Boy, am I glad it's a new week.
As I turn the page to a new week in my planner, I'm awfully glad to leave last week behind and to look with hope at the unsullied week ahead.
I'm really glad for some hope, because last week was hard around here. More than once I found myself agreeing with Alexander, "This is a terrible, horrible, no-good, very bad day." Remember that book by Judith Viorst?
Maybe you've had days like that, too.
In the middle of those days, I realized something about myself. If you've read the book, you may remember that Alexander himself is telling the story, and the whole thing begins with this sentence:
"I went to sleep with gum in my mouth. . .
And now there's gum in my hair."
Everything goes downhill after that, but it all started with the dadgum gum.
Which, in my mind, always provoked the question: Why on earth did he go to sleep with gum in his mouth?
Or the admonition: Never go to sleep with gum in your mouth.
Or worse, the accusation: You idiot! You know better than to go to sleep with gum in your mouth!
Somehow, as I surveyed the bad situations of last week, I always landed on the accusation.
You idiot! Why did you do that? Why didn't you do this?? You know better!
The problem with the accusation is that there's some truth in it. Alexander should have known better than to go to sleep with gum in his mouth. I should have known better than to do some of the things I did last week.
But knowing better doesn't always stop us from making mistakes, does it?
I'm thinking there's another way to interpret that first line of Alexander and the Terrible, Horrible, No Good, Very Bad Day, one that my soul desperately needs: confession.
I need to sit here honestly and say, "Look, I did some things I shouldn't have done.
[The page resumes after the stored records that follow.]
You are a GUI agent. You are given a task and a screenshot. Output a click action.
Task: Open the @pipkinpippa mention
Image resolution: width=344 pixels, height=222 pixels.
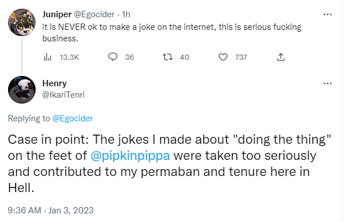click(x=130, y=156)
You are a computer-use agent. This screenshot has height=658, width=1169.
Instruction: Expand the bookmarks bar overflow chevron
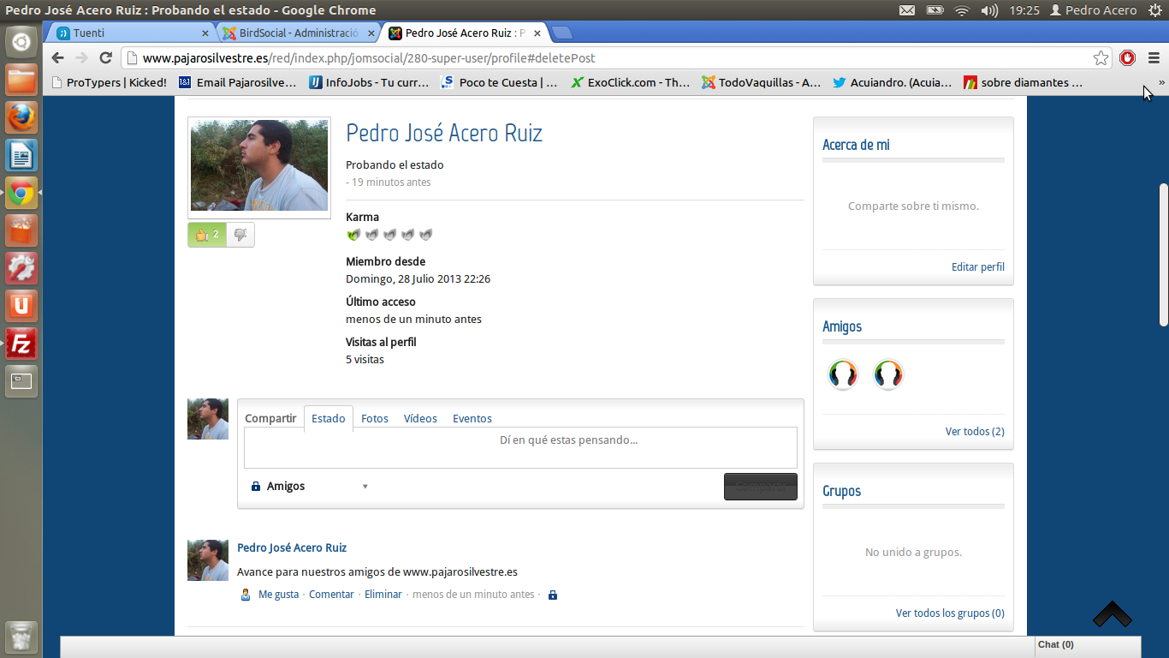(1161, 83)
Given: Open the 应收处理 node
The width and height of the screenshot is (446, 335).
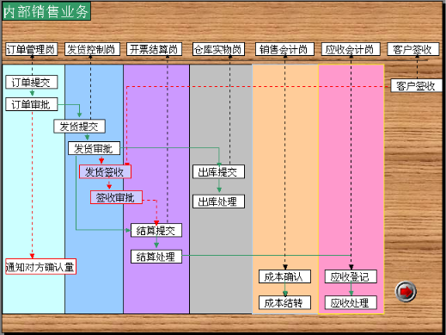Looking at the screenshot, I should click(351, 302).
I messed up, and now we're all paying the price for that."
If I can press pause right there, if I can honestly admit to God and to other people that I did indeed screw up, I can stop the downward spiral.
No, I can't squirm out of the consequences of my mistakes and my sins. It may be that I'll have some terrible, horrible days. But I don't have to go all the way down to "no good."
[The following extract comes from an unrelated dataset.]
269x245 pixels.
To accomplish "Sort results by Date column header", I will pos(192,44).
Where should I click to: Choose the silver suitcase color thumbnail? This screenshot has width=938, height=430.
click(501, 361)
My very favorite thing about God is that He can take any circumstance—even the terrible mistakes I make—and bring some good of it. The official term for that process is redemption, but I'm not sure that word is adequate. "Redemption" is what I do with coupons at the grocery store. It's what my mom used to do with S & H green stamps.
But the redemption God offers us is not at all mundane; it's miraculous.
I think we forget sometimes that God is quite capable of miracle. It's easy to measure God's abilities through our own feeble means, to hope only for forgiveness, because that sounds so hard to us. We want God simply to disregard our mistakes; we wish only that circumstances could be as if we had never sinned. But God can do better than that.
I made a mess of things last week. To be honest, I'm not even sure how to go about correcting my mistakes. But God doesn't have that problem. He can see the beginning from the end. He can see what contributed to my mistakes. He can see into my heart and the hearts of everyone affected by my sins.
And He can look at all that with eyes of eternal love, through which He can see what needs to be done.
My vision is distorted. I look at myself through eyes of condemnation and reproach. But that's not the way God sees me. Condemnation and reproach are the furthest things from His mind.
I can offer God the truth about myself, terrible as it may be. I can admit my deepest failings.
And then I can ask God to do what no one else can do. God can take even the worst of circumstances and use them to write a different story. He can bring about something new and beautiful from the mess, not despite the mess.
Only God can do that.
With God, there will be days when I screw up royally. There will be terrible, horrible, very bad days.
But there will never have to be days that are no good.
"God is light; in Him is no darkness at all" (I John 1:5). Redemption is His jam. In His hands, we are safe.